TASK BRIEF »
Please transcribe the passage on scheduling in a multi-practitioner office from "Who is the Patient" up to and including "by someone else.".

Scheduling Issues in a Multi-Practitioner Office
When there are several people providing the same service in a business, in this case - the dentist, it’s just a matter of time before scheduling conflicts arise. Fortunately, there are a few points to be on the lookout for in order to avoid confusion or hard feelings among dentists and their staff.
Who is the Patient Seeing?
One of the most vital decisions that your multi-practitioner office needs to make, is which patients belong to which doctor. Some practices have patients see whomever is available, while others maintain a single provider with the individual through their life as a patient.
Each time you add a practitioner to the office, you need to decide whom the patient is going to see. Whether it’s because of their family (who may already be patients of the practice,) the age of the patient, or specific types of needs they have is up to you. But make a plan and stick with it. Otherwise, it can breed bitterness between practitioners, staff, and patients when someone is “stolen” by someone else.
Once you’ve decided whom the patient is going to be seeing, make it clear in their chart. This way, assistants, hygienists, or front desk won’t put the patient with the wrong doctor. Consider changing providers if, and only if, the patient requests you to do so - or because of emergencies.

SOURCE DATA »
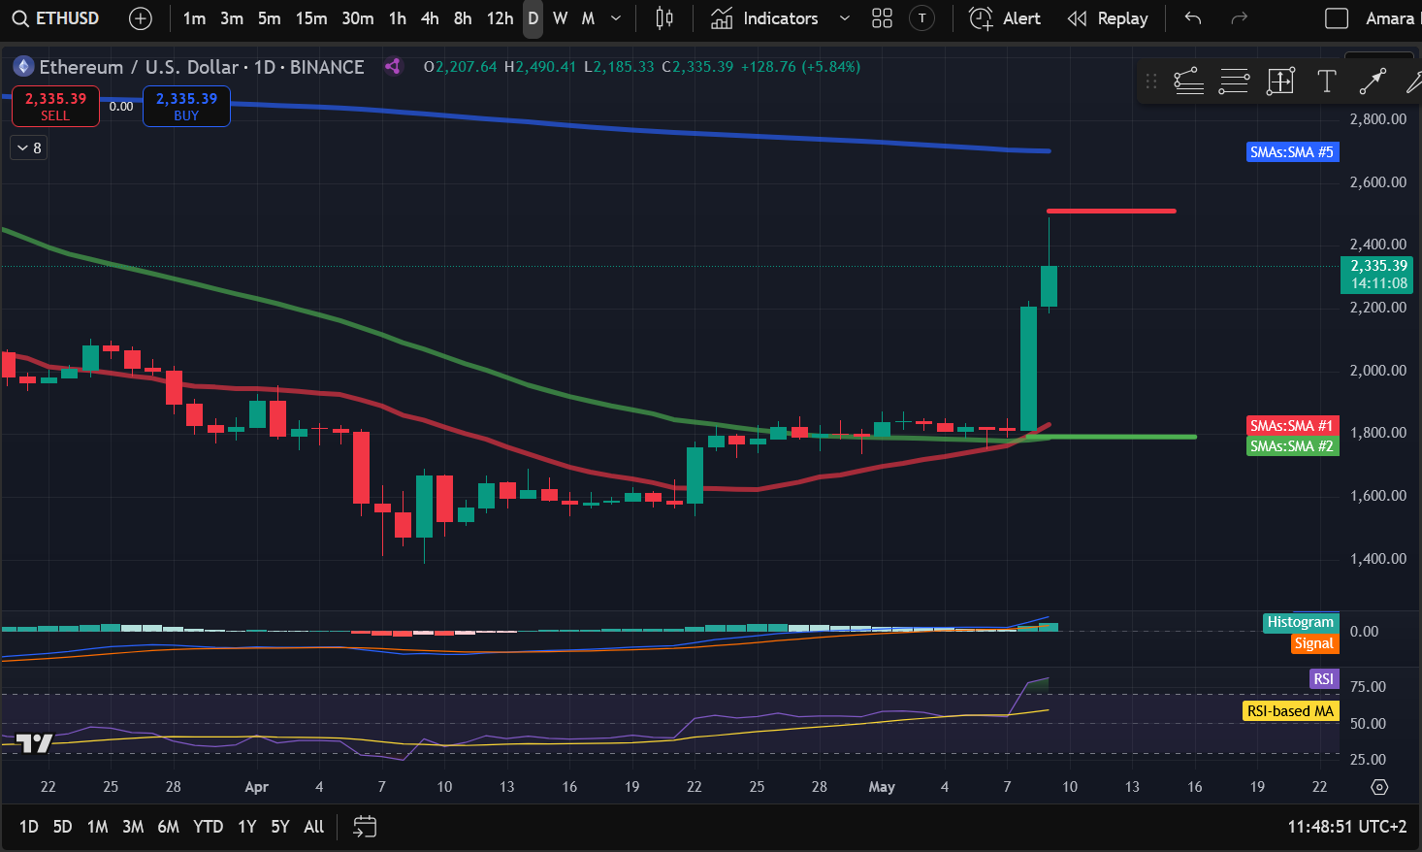1422x852 pixels.
Task: Open chart settings hexagon icon on time axis
Action: click(x=1379, y=787)
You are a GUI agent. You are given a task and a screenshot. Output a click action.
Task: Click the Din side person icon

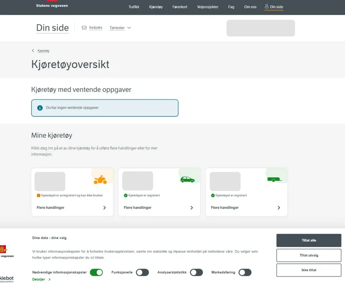coord(266,6)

WRITTEN ANSWER »
Who is the Patient Seeing?
One of the most vital decisions that your multi-practitioner office needs to make, is which patients belong to which doctor. Some practices have patients see whomever is available, while others maintain a single provider with the individual through their life as a patient.
Each time you add a practitioner to the office, you need to decide whom the patient is going to see. Whether it’s because of their family (who may already be patients of the practice,) the age of the patient, or specific types of needs they have is up to you. But make a plan and stick with it. Otherwise, it can breed bitterness between practitioners, staff, and patients when someone is “stolen” by someone else.